▶ _Passage provided_:
::::
Effects of state insurance mandates on health care use and spending for autism spectrum disorder
Barry CL, Epstein AJ, Marcus SC, Kennedy-Hendricks A, Candon MK, Xie M, Mandell DS. Health Affairs (Millwood). 2017 Oct 1; 36(10), 1754-1761. [PMID: 28971920]
Though children and adults with ASD often require significant support from healthcare systems, commercial insurers have historically provided little coverage of ASD assessment and treatment. As of spring 2018, forty-six states and the District of Columbia have enacted autism insurance mandate legislation, which require commercial insurance plans to pay for services for children with ASD. The goal of this study, which was conducted when only 29 states had enacted mandates, was to determine whether those insurance mandates resulted in increased use and spending for healthcare services among children with ASD.
The researchers used insurance claims data from three major insurance companies from 2008 to 2012 for children 21 years and younger with ASD. They compared monthly healthcare service use and spending by children who were eligible for insurance mandates to children who were not eligible for insurance mandates. Specifically, they compared service use and spending across four overlapping categories: 1) all health care services, 2) all services associated with an ASD diagnosis, 3) outpatient services associated with an ASD diagnosis, and 4) outpatient behavioral and functional therapy associated with an ASD diagnosis.
The researchers found that children who were covered by insurance mandates were 3.4 percentage points more likely to use ASD-specific services and spent an average of $77 more per month on ASD-specific services than children who were not covered. This increase was more substantial for younger children (ages 0-5) than for older children (6-12); there was no significant increase among children ages 13-21. Insurance mandates were associated with increased spending across all health care services and mostly accounted for by outpatient services. Spending increases were also affected by the number of years that passed since the insurance mandate was enacted, with a continual rise in spending from the first year after implementation to the third year.
::::
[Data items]
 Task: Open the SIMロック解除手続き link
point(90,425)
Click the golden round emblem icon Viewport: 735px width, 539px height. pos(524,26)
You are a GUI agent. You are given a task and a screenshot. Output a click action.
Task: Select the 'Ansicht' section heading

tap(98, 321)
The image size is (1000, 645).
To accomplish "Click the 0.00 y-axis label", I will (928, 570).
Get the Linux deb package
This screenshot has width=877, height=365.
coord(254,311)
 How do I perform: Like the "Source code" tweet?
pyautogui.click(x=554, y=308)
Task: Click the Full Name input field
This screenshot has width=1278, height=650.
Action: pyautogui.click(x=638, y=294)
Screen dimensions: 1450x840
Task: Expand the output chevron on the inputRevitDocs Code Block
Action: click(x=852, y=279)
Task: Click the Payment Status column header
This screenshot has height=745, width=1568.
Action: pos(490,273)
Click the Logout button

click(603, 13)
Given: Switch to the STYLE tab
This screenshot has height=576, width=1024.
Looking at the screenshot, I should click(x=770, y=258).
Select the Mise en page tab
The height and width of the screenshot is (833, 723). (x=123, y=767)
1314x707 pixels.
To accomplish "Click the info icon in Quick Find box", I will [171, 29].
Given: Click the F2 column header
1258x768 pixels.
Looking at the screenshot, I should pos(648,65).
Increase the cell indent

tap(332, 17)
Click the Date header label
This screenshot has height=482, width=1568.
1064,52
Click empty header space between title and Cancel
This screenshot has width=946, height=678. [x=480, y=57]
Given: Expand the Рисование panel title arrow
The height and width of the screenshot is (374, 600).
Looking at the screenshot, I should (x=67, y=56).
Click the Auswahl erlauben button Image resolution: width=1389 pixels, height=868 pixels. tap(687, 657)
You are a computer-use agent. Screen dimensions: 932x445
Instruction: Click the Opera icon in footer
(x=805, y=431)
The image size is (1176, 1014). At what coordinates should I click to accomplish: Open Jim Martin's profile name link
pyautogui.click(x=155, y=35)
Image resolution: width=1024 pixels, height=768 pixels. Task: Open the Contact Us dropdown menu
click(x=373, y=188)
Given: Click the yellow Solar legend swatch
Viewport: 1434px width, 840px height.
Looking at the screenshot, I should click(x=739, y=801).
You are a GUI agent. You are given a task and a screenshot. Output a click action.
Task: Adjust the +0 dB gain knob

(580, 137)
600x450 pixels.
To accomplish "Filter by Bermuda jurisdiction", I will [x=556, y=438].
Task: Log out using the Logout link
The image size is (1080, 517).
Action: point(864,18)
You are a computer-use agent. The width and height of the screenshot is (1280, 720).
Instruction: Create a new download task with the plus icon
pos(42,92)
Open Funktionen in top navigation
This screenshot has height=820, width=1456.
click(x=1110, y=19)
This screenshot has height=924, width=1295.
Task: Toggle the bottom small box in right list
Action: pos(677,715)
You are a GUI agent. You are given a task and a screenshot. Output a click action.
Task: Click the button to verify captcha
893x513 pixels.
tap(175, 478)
::::
▶ _Explore the material_:
#1 Please list the four categories of service use and spending that the autism insurance mandate summary says the researchers compared.
#2 Summarize the autism insurance mandate summary in two sentences.
The records aren't needed for these tasks.

▶ _Answers below_:
#1
1) All health care services
2) All services associated with an ASD diagnosis
3) Outpatient services associated with an ASD diagnosis
4) Outpatient behavioral and functional therapy associated with an ASD diagnosis

#2 Commercial insurers have historically given little coverage for ASD assessment and treatment, and this study used 2008–2012 claims data from three major insurers to test whether state insurance mandates, then enacted in 29 states, increased health care use and spending among children with ASD. Children covered by mandates were 3.4 percentage points more likely to use ASD-specific services and spent an average of $77 more per month on them, with larger increases for younger children and spending rising from the first to the third year after implementation.